GIVEN EXERCISE
Copy out, word for word, the part of the entries below that opens with the line containing "Given: Navigate back with the left arrow" and runs through the last of the entries, leaving the pictures out of your answer.

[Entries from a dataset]

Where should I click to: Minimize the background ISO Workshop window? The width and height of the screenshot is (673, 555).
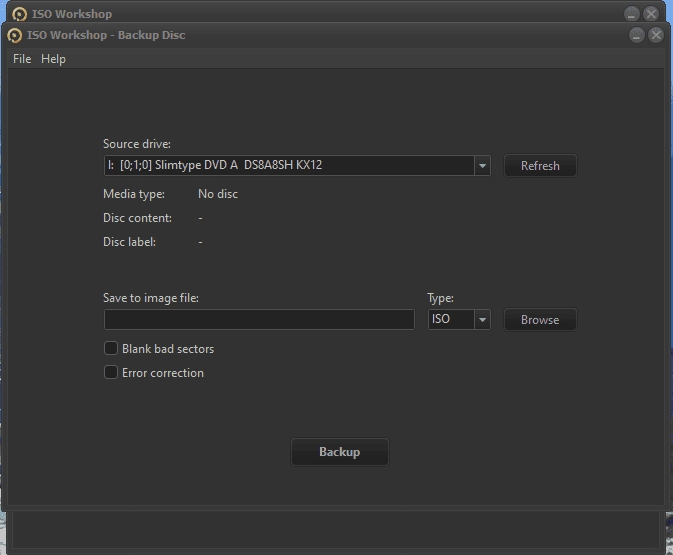click(631, 14)
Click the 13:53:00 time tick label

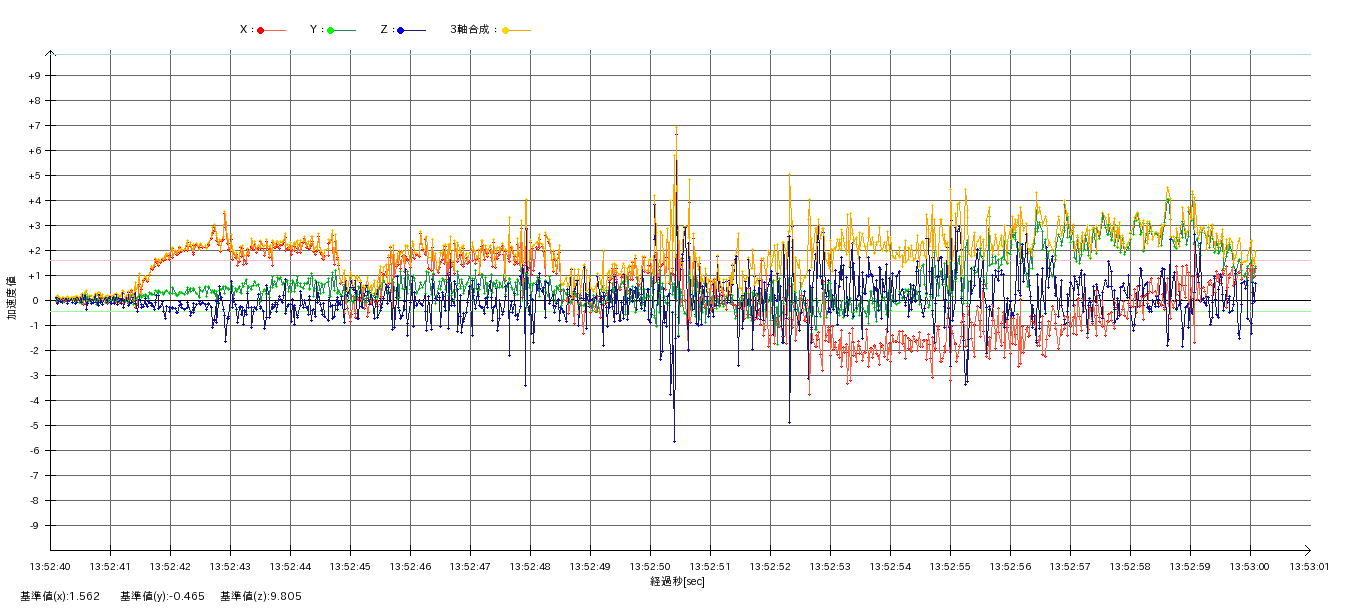click(1250, 566)
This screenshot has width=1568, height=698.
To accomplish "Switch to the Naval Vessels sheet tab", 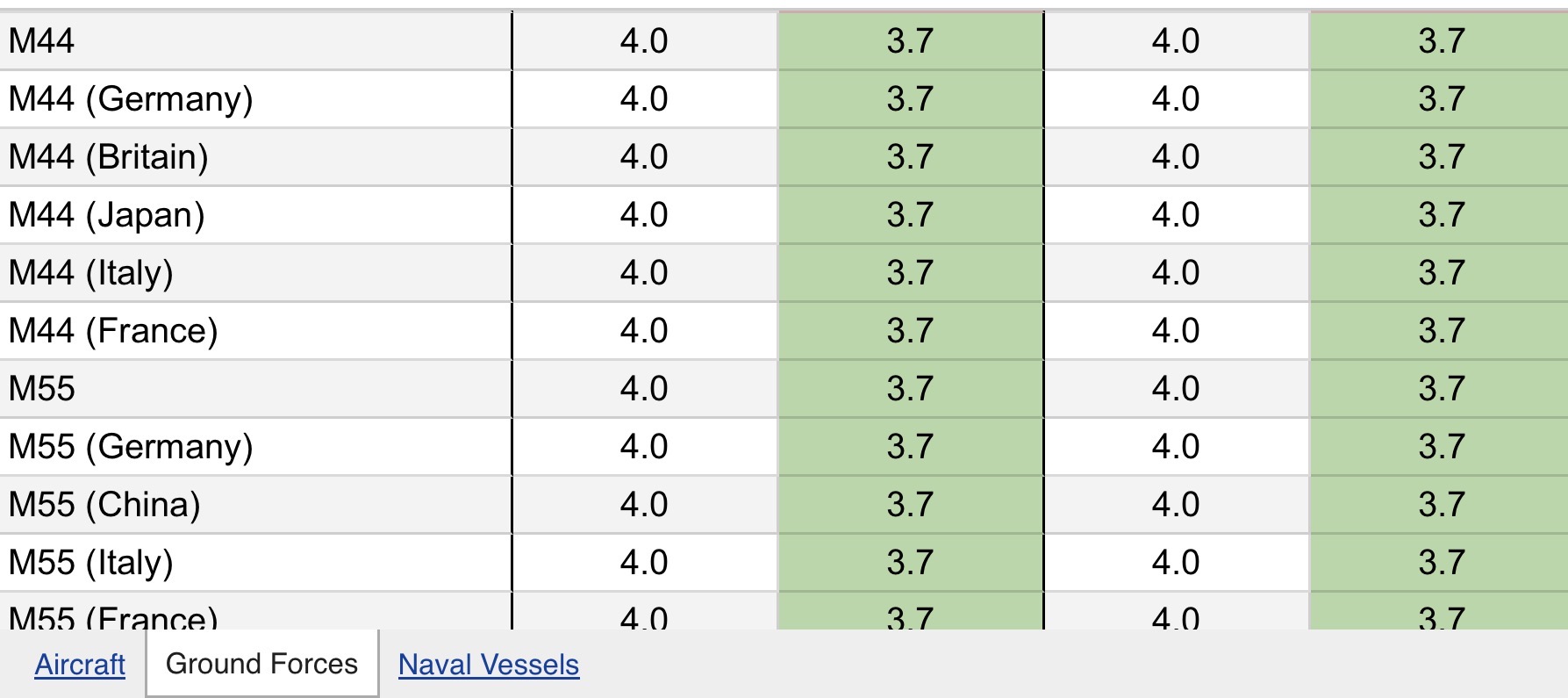I will (489, 665).
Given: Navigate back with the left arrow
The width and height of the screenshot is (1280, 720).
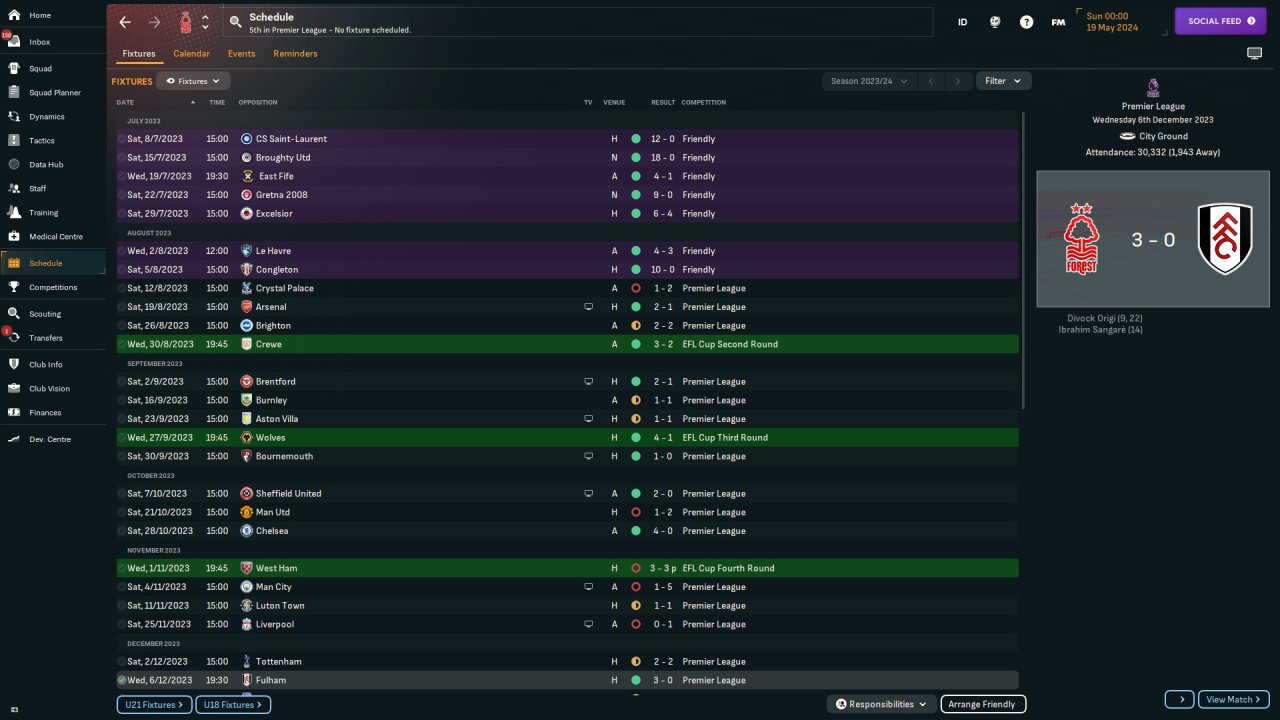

CORRECT RESULT
Given: Navigate back with the left arrow
The width and height of the screenshot is (1280, 720).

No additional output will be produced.